- Stored records -

————

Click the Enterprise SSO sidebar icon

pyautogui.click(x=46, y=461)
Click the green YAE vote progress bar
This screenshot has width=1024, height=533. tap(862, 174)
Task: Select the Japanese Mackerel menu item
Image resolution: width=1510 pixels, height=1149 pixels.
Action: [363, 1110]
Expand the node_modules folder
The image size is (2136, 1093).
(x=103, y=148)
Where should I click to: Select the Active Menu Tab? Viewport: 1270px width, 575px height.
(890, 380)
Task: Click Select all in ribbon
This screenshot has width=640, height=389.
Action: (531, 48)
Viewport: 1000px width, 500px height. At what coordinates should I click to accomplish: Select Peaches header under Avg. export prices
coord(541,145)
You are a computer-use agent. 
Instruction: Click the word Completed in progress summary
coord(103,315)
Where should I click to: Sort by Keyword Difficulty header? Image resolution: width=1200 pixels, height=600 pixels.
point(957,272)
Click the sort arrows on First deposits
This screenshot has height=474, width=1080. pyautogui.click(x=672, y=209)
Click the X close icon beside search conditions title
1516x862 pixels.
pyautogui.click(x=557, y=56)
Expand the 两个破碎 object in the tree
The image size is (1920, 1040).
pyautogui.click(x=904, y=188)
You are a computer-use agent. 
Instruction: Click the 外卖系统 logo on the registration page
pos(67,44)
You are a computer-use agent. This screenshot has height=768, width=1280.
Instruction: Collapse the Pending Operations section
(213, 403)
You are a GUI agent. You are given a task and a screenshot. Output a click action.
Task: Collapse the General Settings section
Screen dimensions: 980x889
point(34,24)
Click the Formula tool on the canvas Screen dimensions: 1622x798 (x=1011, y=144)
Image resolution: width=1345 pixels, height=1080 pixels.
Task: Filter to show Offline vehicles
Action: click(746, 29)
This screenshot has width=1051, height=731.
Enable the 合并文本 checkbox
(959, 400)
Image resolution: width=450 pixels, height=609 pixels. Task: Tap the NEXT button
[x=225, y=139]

————

- To be done -
Recast the stretch of records from the line containing "You are a computer-use agent. This" through the end of the records as a Markdown table with the columns Row and Line. Number each line, and leave out any blank lines.

- Solution to this problem -
| Row | Line |
|---|---|
| 1 | You are a computer-use agent. This screenshot has height=768, width=1280. |
| 2 | Instruction: Collapse the Pending Operations section |
| 3 | (213, 403) |
| 4 | You are a GUI agent. You are given a task and a screenshot. Output a click action. |
| 5 | Task: Collapse the General Settings section |
| 6 | Screen dimensions: 980x889 |
| 7 | point(34,24) |
| 8 | Click the Formula tool on the canvas Screen dimensions: 1622x798 (x=1011, y=144) |
| 9 | Image resolution: width=1345 pixels, height=1080 pixels. |
| 10 | Task: Filter to show Offline vehicles |
| 11 | Action: click(746, 29) |
| 12 | This screenshot has width=1051, height=731. |
| 13 | Enable the 合并文本 checkbox |
| 14 | (959, 400) |
| 15 | Image resolution: width=450 pixels, height=609 pixels. Task: Tap the NEXT button |
| 16 | [x=225, y=139] |